(Available records begins)

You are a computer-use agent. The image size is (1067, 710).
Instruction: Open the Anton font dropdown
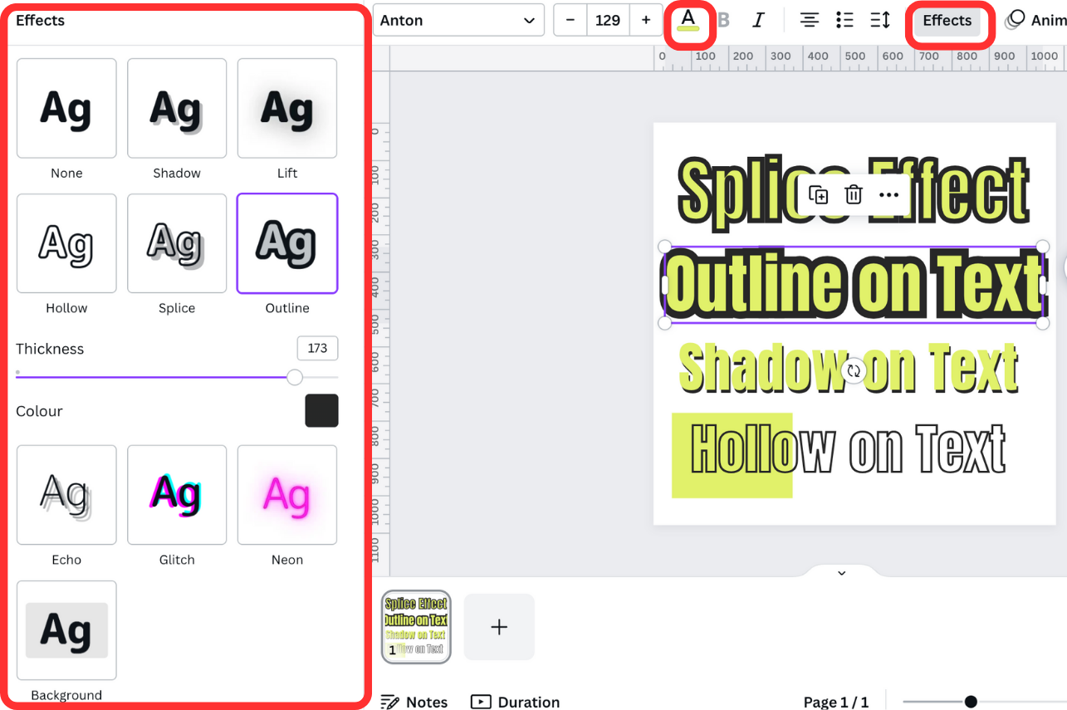pyautogui.click(x=458, y=20)
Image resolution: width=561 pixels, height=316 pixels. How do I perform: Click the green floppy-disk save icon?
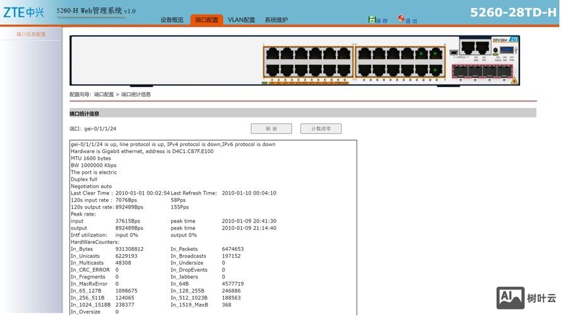tap(372, 20)
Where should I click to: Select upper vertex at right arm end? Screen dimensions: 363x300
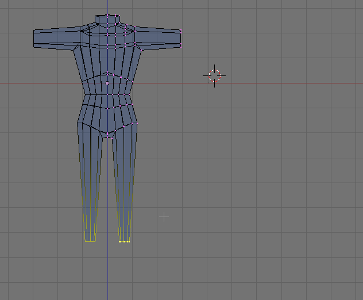point(180,30)
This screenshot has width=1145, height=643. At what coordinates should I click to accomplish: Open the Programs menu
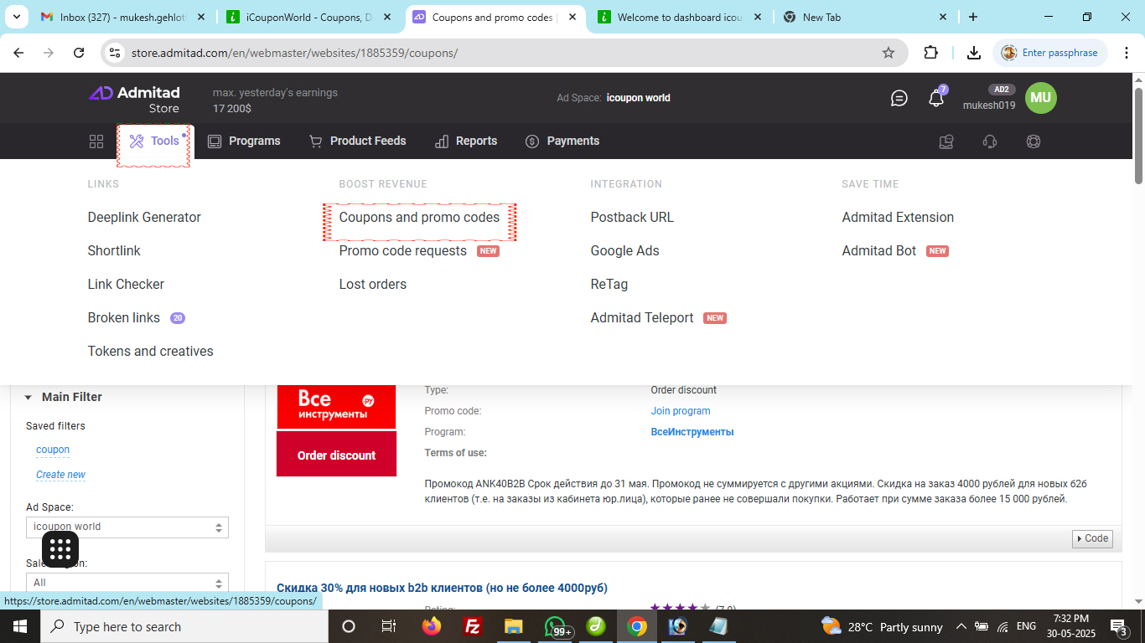244,141
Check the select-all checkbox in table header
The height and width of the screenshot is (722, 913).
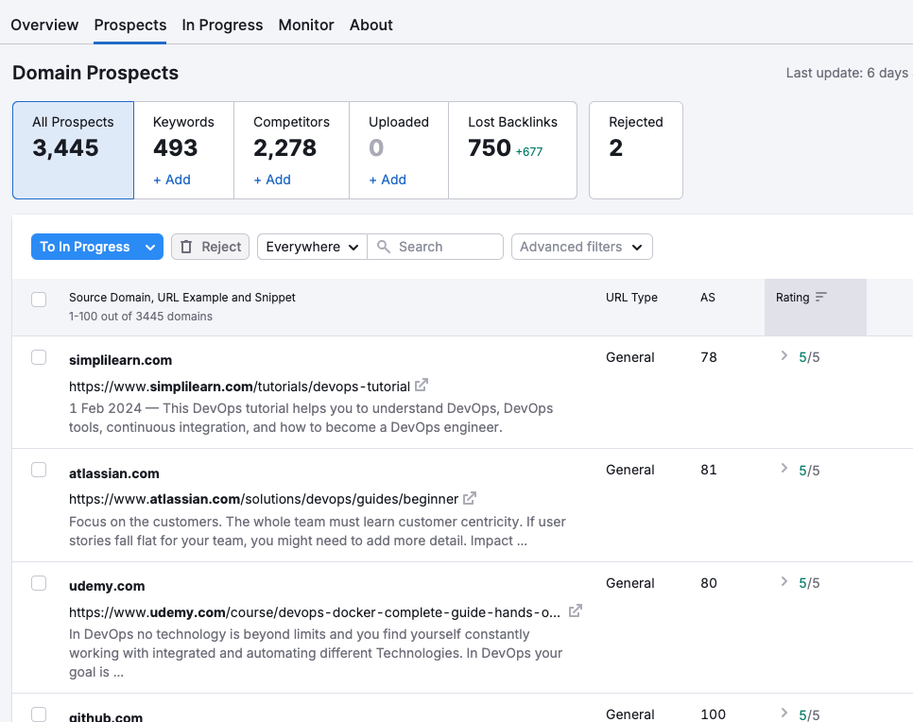pos(39,298)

(Available records ends)

**Your objective:** Find the line with "The height and" in the listing above, then write it out along with every later line through the last one, exactly, omitting pictures.

**Reply to the task:**
The height and width of the screenshot is (722, 913).
pos(39,298)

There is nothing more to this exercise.